I like to think of myself as a generous person, but on certain occasions my lack of this quality is quite apparent. This unseemly feature of my character usually raises its ugly head from time to time, when someone within earshot says something I simply cannot abide. Strangely, this is most often the case when someone expresses well-meaning, but poorly reasoned, advice. If I have redeeming quality, therefore, it is that the lack of generosity is not about money, food or controlling the remote.

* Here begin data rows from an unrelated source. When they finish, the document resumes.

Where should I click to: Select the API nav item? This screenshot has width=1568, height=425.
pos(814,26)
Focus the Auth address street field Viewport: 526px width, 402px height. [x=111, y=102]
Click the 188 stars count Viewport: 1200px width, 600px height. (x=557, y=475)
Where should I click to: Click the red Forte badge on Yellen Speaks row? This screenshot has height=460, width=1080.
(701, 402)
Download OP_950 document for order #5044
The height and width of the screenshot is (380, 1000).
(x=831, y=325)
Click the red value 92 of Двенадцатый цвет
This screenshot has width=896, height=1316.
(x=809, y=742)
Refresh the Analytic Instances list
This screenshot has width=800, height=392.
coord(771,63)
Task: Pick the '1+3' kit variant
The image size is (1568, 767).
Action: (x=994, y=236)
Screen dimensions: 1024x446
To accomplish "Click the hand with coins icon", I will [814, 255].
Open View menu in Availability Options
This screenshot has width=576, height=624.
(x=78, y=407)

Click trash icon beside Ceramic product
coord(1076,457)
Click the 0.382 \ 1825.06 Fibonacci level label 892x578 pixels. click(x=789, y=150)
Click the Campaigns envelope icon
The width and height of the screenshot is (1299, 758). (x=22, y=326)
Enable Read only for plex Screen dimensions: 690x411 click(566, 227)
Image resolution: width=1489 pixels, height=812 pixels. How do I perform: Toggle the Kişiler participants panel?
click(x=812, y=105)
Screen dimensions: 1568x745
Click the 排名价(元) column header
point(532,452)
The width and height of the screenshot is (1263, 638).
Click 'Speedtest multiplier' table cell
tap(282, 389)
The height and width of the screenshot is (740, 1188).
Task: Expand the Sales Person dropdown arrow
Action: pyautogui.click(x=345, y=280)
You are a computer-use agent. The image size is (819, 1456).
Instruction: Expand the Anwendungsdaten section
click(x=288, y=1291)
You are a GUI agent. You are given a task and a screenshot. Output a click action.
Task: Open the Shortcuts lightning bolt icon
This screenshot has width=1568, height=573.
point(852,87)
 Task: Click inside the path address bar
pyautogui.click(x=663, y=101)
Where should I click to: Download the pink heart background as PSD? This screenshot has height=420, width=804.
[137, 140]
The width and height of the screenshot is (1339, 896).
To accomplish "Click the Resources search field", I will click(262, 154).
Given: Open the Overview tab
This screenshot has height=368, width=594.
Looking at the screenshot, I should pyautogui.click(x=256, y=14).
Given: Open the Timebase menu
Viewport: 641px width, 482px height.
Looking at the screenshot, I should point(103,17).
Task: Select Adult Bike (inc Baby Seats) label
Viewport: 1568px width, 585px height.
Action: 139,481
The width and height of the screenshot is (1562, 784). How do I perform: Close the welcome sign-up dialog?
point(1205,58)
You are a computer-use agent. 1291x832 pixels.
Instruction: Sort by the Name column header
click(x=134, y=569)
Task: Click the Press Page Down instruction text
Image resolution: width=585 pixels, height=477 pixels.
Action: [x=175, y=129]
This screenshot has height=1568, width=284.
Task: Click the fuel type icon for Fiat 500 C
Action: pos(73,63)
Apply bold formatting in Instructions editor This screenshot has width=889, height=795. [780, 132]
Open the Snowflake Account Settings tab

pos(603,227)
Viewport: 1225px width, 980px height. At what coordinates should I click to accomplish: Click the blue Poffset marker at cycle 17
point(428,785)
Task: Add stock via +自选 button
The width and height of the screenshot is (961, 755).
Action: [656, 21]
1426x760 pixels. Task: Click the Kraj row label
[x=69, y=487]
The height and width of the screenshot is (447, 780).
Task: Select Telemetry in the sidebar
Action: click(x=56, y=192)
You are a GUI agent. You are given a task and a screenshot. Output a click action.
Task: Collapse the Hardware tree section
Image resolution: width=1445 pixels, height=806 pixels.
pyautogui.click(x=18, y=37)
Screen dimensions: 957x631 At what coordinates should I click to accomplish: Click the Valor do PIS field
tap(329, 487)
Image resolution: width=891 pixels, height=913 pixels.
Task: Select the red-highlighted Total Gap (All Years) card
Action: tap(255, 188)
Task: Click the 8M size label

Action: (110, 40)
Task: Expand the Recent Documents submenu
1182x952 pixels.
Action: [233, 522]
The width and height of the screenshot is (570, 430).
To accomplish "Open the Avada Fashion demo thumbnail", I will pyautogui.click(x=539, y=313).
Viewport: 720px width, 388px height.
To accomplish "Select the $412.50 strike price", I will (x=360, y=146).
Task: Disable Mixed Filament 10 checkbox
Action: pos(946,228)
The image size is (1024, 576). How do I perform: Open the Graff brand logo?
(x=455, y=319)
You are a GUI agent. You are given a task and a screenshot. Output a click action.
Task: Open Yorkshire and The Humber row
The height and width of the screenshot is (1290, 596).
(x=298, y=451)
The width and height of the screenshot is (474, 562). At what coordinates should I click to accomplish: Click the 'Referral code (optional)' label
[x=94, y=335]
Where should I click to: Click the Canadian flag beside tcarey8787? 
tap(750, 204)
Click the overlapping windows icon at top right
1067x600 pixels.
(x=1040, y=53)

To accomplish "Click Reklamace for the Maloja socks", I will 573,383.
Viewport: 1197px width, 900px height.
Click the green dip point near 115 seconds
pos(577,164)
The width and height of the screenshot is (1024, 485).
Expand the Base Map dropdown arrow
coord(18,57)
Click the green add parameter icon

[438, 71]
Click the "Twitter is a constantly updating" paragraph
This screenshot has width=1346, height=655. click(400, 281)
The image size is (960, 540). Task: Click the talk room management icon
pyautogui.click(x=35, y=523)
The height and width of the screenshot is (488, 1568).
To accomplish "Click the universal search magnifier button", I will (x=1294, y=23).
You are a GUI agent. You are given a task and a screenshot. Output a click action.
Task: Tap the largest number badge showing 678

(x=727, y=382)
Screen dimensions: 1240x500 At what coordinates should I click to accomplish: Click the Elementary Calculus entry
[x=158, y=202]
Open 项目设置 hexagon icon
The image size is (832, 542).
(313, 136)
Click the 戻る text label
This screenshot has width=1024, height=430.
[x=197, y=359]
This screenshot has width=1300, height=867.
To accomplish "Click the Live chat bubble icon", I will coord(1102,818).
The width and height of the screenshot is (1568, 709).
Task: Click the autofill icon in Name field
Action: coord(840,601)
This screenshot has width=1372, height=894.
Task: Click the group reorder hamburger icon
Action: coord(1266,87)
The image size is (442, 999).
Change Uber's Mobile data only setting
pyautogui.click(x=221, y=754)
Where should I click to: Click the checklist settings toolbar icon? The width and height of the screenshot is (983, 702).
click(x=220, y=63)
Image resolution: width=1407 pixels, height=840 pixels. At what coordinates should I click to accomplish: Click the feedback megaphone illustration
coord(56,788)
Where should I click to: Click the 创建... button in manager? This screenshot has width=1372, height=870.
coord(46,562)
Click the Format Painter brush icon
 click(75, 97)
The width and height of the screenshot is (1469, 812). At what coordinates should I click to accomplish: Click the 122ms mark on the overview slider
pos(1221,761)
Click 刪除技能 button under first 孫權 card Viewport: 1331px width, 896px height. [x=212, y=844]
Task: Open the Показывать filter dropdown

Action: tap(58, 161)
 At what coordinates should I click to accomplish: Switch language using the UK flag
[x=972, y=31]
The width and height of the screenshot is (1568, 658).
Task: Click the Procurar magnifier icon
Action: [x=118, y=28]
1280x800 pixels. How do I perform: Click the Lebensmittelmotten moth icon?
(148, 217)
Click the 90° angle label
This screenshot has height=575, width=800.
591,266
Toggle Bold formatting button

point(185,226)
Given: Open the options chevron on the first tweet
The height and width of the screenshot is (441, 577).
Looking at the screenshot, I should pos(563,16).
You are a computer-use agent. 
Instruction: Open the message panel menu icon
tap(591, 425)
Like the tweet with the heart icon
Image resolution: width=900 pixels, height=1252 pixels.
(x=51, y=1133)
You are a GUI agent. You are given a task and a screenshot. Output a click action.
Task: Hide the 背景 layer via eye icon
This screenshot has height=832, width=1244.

A friend says of me that I do not suffer fools easily. That explanation, however, strikes me as a bit biased in my favor since it implies that the person or opinion I am speaking counter to is a fool, which may be true but is not a fair assumption to use as a blanket assessment of my opposition. The folly of speaking up may rest solely on me, after all. Verbosity, sometimes with lethal consequences, has plagued me for most of my life. So I would prefer to simply state that there are times when I feel the overwhelming need to set the record straight – or to at least express a necessarily contrary opinion, foolish or otherwise.
My target this time around concerns a recent sermon I heard on the topic of generosity. Sadly, mine is a less than generous response as my accountant’s brain jerked its knee in light of what was said by a well-meaning pastor dispensing what was purported to be godly advice. From my contrarian perspective it laid the groundwork for potentially addressing the topic of generosity as it was just one segment of a sermon series. This gave the message a cliff-hanger appeal to tune in next week, but the enforced delay in waiting for the next installment of the message merely taxed my patience, a virtue of which I also expend as reluctantly as any miser caressing his fortune. Perhaps this is because patience for me is a very dish. There’s not much depth to it and any amount of taxation threatens to create an arid wasteland.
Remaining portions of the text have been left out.